* [TEXT FOR ANALYSIS]:
..........
Longform

Knocked Out: For Kids, Concussions Can Be Worse Than for Adults

Natasha Helmick goes up for a header during a Dallas soccer match and gets speared in the left temple by an opponent. The 14-year-old, a talented center midfielder playing in the choice Lake Highlands Girls Classic League, crumples to the ground.

She can't see anything out of her left eye. Her coach asks whether she's okay, Helmick lies and says she's good to go, and the coach puts her back into the lineup. She plays the remainder of the game, even though one eye sees darkness while floaters and sparkly objects dance in front of the other.

Helmick plays again later that day, sans full eyesight. Her vision will eventually return, but five years and four concussions later, Natasha Helmick is unable to recall much of her childhood.

When speaking to her, you wouldn't know that Helmick, who was forced to give up an athletic scholarship to Texas State University-San Marcos, is a brain-damaged 19-year-old. "But academically," says her mother, Micky Helmick, "everything is three times harder."

As Helmick racked up more concussions, David Goldstein, a "little freshman" by his own estimation, shouldn't even have been on the soccer pitch during the January 2010 district finals for Ransom Everglades, a Miami-area prep school, against longtime rival Gulliver. But when an older kid was injured, Goldstein subbed in and was playing one of the best games of his life when he collided head-to-head with an opponent he describes as "a monster from Gulliver."

Game tape shows Goldstein holding his head and swaying like a drunk. But there was no way he was going to take himself out of this match — and his coach didn't, either.

It was — though Goldstein didn't understand the medical ramifications at the time — his third concussion in four years. After the game, he felt nauseous and cowed by light, stumbling to his dad's car and collapsing.

For months, the "blaring" headache persisted. "It's always there," he says. "It's so intense, it takes over your life." Previously a devoted student, Goldstein took refuge in the school nurse's office three hours each day, closing his eyes to the painful light. He became agitated and impatient with his friends. Every specialist his parents took him to was perplexed by his condition.
..........
* [SUPPLIED DATA]:
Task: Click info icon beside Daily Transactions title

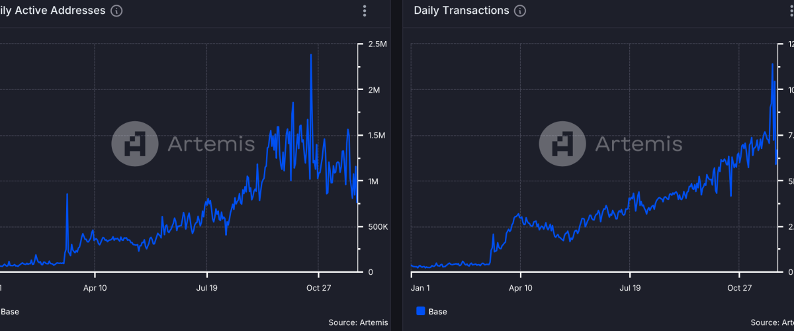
..........
* [ASSIGNMENT]:
Rewrite the part of the concussion article that starts with "Natasha Helmick goes" and ends with "to the ground.", changing "center midfielder" to "defender".

* [TASK RESPONSE]:
Natasha Helmick goes up for a header during a Dallas soccer match and gets speared in the left temple by an opponent. The 14-year-old, a talented defender playing in the choice Lake Highlands Girls Classic League, crumples to the ground.